* TASK
In the records below, find the line containing "Instruction: Open Azure", then print it and every following line exactly, through the last, without pictures.

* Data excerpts
+ + + +

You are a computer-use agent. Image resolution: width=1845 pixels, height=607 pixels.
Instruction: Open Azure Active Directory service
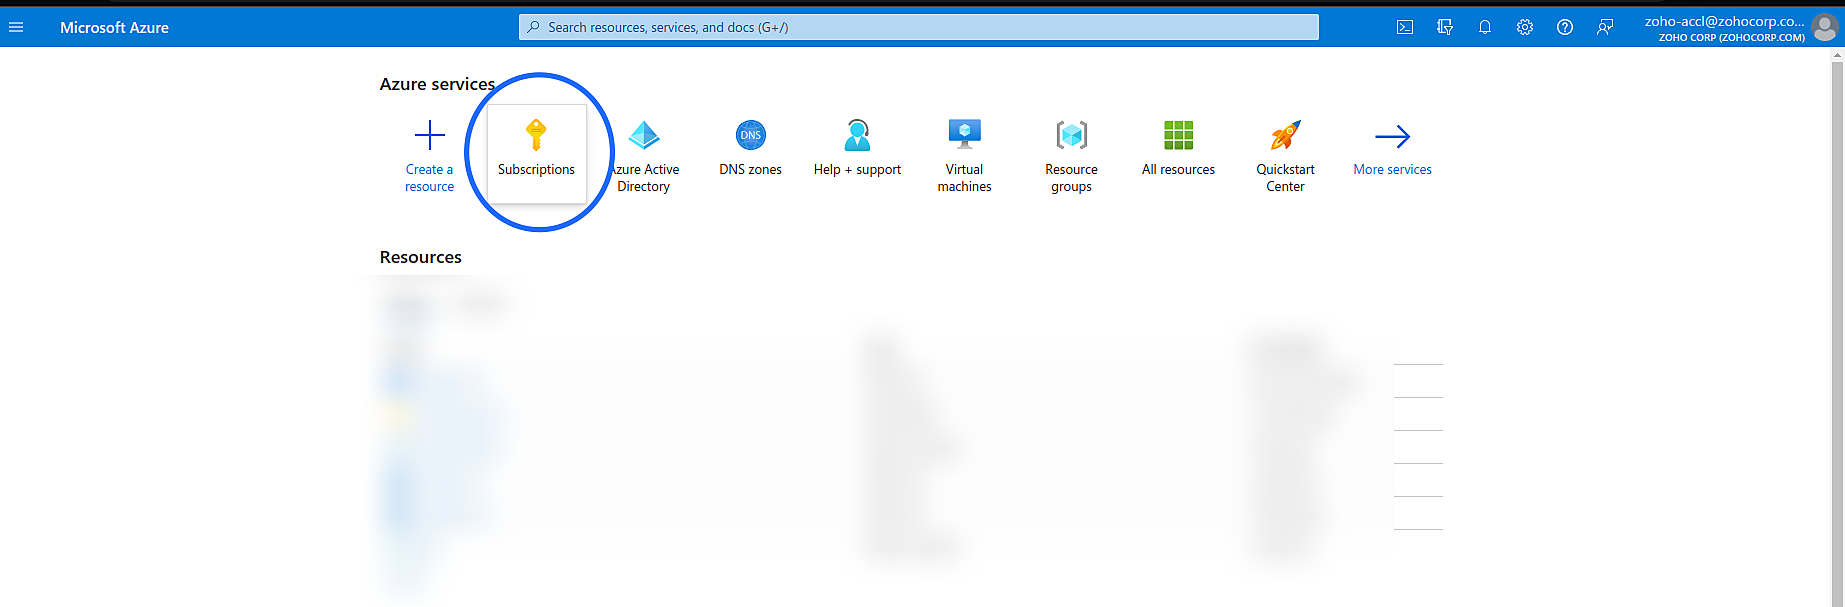pyautogui.click(x=644, y=136)
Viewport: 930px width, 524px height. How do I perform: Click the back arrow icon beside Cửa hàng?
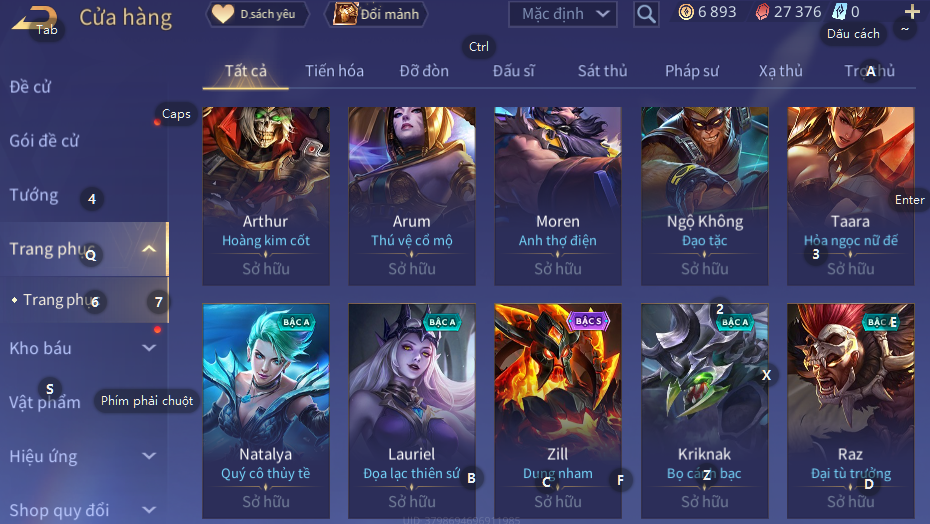coord(34,18)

+ + + +

* FINAL ANSWER
Instruction: Open Azure Active Directory service
pyautogui.click(x=644, y=136)
Viewport: 930px width, 524px height. How do I perform: Click the back arrow icon beside Cửa hàng?
coord(34,18)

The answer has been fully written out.